Webinars are a great channel for thought leadership–they give you an opportunity to speak live to a large number of your clients and potential clients, and give your audience the opportunity to ask you questions directly. Well-planned and supported webinars can be valuable resources and sales tools–but botched webinars can be disastrous. Here are five easy rules to follow when you’re planning a webinar that will help ensure you and your audience have a positive experience.

1. Plan Ahead

If you think you can fake your way through a webinar, you’re wrong. People will be able to tell if you’re rambling or trying to stall for time. Plan and script your webinar thoroughly, and practice. Run through your entire webinar from start to finish at least once (twice is better). Time yourself, and make note of any places that seem awkward or out of place. Then go back and make it better. We recommend starting the process at least two months ahead of time, to allow ample time for you to plan and get the word out to your audience.

2. Have Supporting Material

You should always share a recording of your webinar with your attendees, but it’s nice to also share a hard copy of your slide deck in a Powerpoint file or Slideshare link. Hopefully, the information you’re sharing is good enough that people will want to return to the resources again and again, so make sure that’s easy to do.

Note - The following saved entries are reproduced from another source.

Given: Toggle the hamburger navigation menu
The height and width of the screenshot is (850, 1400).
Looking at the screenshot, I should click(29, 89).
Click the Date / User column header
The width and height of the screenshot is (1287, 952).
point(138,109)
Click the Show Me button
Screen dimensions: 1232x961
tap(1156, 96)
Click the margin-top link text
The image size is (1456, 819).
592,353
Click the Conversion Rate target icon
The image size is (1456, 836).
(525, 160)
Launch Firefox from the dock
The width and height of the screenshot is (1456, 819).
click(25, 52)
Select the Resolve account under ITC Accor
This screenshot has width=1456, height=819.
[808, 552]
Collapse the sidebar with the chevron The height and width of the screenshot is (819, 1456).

A great added bonus for a webinar is additional supporting material, such as a webinar or ebook. Think about whether you want to share this ahead of time, as a supporting document, or after the webinar, as a post-webinar follow-up.

3. Add Interactive Elements

People will be more engaged with your webinar if you add interactive features like polls and a q&a. Integrating polls throughout your webinar is a good way to keep people engaged over the length of your webinar, instead of getting bored as they wait for a q&a at the end. Come up with some poll questions that people will be excited to answer, and then plan ways to integrate the results into your conversation.

Ensure that you leave ample time for questions at the end of your webinar—it’s disappointing to sit through a webinar and then be cut off before you have a chance to ask your question.  You should also make sure that you have some dummy questions  (and answers) ready to “ask” in case no one asks questions, so you can avoid an awkward “Bueller?” moment.

4. Integrate Social Media

Encourage people to live-tweet your webinar, and if possible have a member of your team tweet quotes and updates as the webinar is in progress. Create a hashtag for your webinar, and encourage attendees to use it.  Remind attendees to use social media in your pre-webinar eblasts, and in a brief remark at the beginning of your webinar. During and after the webinar, be sure to thank attendees who tweeted about the webinar, and perhaps retweet some of the best updates.

5. Follow Up Quickly

Don’t waste your captive audience! If you have done a good job with your webinar, people will be feeling interested and positive about your company—take the opportunity to reach out, thank them, and make sure that they know how to reach you.  If there is a specific product or service you mentioned in the webinar, provide more information or a link. Don’t hit people over the head with excessive marketing –just send a prompt email containing a sincere thank you, your contact information and one call to action.